掲載文:
/---

父親は、蘇洵。蘇洵も唐宋八大家に選ばれるほど著名な文人です。
また、蘇軾には、蘇轍という最愛の弟がいます。蘇轍も唐宋八大家に選ばれており、同じ家から家族で3人が選出されています。そのため、3人を合わせて「三蘇」と呼んだりします。

蘇軾と蘇轍の兄弟は、若い頃からその才能を発揮します。1057年、父・蘇洵に連れられて都に入った蘇軾と蘇轍は、わずか22歳と19歳という年齢ながら、科挙への合格を果たします。

その年は、欧陽脩が科挙試験を担当しており、試験の改革をおこないました。いわゆる試験テクニックとして暗記や模倣をするような内容を嫌い、受験者の質を問う形に改めました。この改革で、その年の科挙は難解を極め、合格者は蘇軾と蘇轍を含めてわずか3名しかいなかったということです。

さらに、欧陽脩は、最終的に順位をつける際、答案に名前が見えなくしてあったことから、最も優秀だった解答が自分の弟子によるものだと思い込み、批判を避けるために敢えて弟子を2番にして、2番目の受験生を1番に繰り上げておきました。すると、繰り上がって1番になったのが弟子の方で、優秀だからと2番目にした方が蘇軾の解答だった、ということが後で判明しました。欧陽脩は、その時「30年後には蘇軾の名前だけが残り、欧陽脩の名前など誰も覚えてはいないだろう」とため息をついたと言われています。

なお、この欧陽脩も時代を代表するような人物で、1000年を経ても教科書に出てくるレベルの人です。蘇軾は、そんな人物に見染められ、華々しいスタートを切ることになります。

2.雪泥鸿爪


今回は、そんな前途洋々の蘇軾が、地方官として赴任地に向かう際に詠んだ詩を紹介したいと思います。

\---

提示情報:
/---

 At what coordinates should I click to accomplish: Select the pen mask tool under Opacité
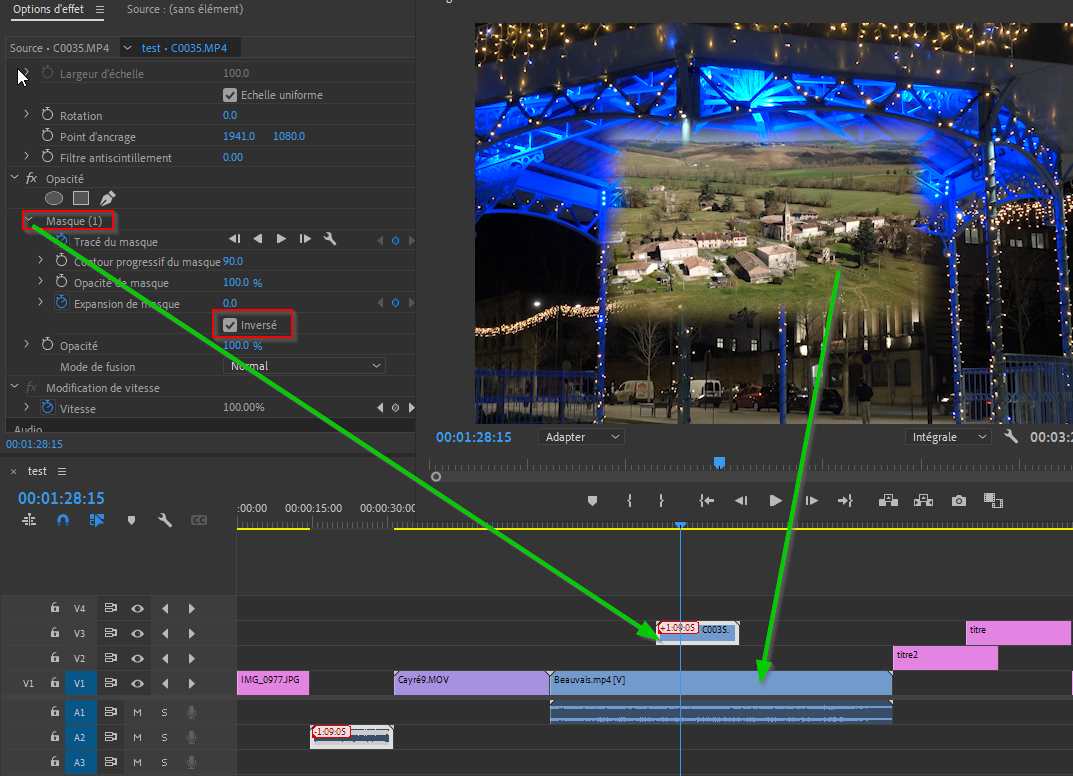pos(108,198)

\---
/---

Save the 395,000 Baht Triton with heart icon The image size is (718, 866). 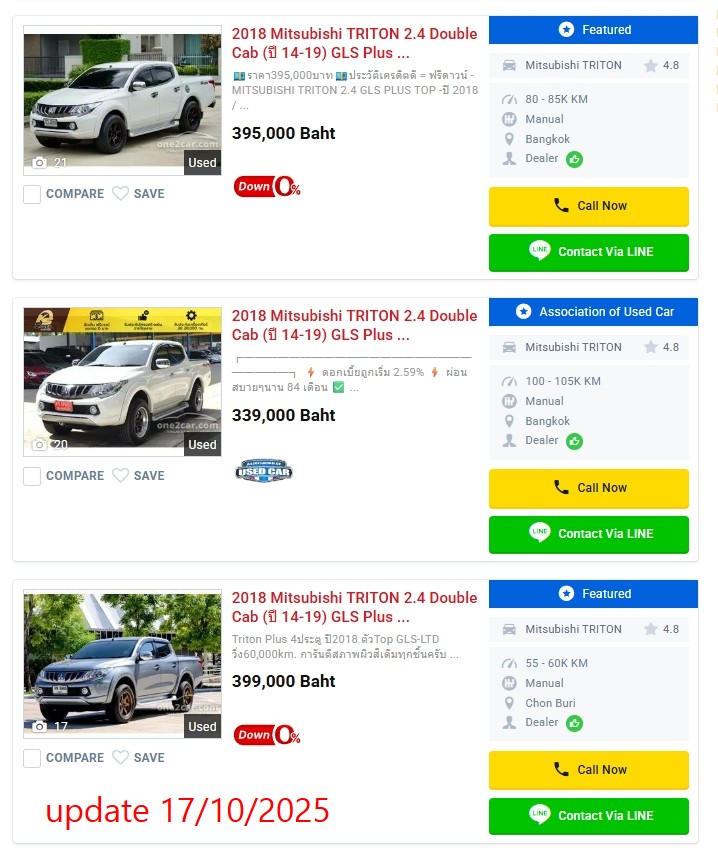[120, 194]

\---

提示課題: 上に掲げた蘇軾に関する文章のうち、「また、蘇軾には、蘇轍という最」から「息をついたと言われています。」までのすべてを、一字も変えずに書き写してください。

課題の解答:
また、蘇軾には、蘇轍という最愛の弟がいます。蘇轍も唐宋八大家に選ばれており、同じ家から家族で3人が選出されています。そのため、3人を合わせて「三蘇」と呼んだりします。

蘇軾と蘇轍の兄弟は、若い頃からその才能を発揮します。1057年、父・蘇洵に連れられて都に入った蘇軾と蘇轍は、わずか22歳と19歳という年齢ながら、科挙への合格を果たします。

その年は、欧陽脩が科挙試験を担当しており、試験の改革をおこないました。いわゆる試験テクニックとして暗記や模倣をするような内容を嫌い、受験者の質を問う形に改めました。この改革で、その年の科挙は難解を極め、合格者は蘇軾と蘇轍を含めてわずか3名しかいなかったということです。

さらに、欧陽脩は、最終的に順位をつける際、答案に名前が見えなくしてあったことから、最も優秀だった解答が自分の弟子によるものだと思い込み、批判を避けるために敢えて弟子を2番にして、2番目の受験生を1番に繰り上げておきました。すると、繰り上がって1番になったのが弟子の方で、優秀だからと2番目にした方が蘇軾の解答だった、ということが後で判明しました。欧陽脩は、その時「30年後には蘇軾の名前だけが残り、欧陽脩の名前など誰も覚えてはいないだろう」とため息をついたと言われています。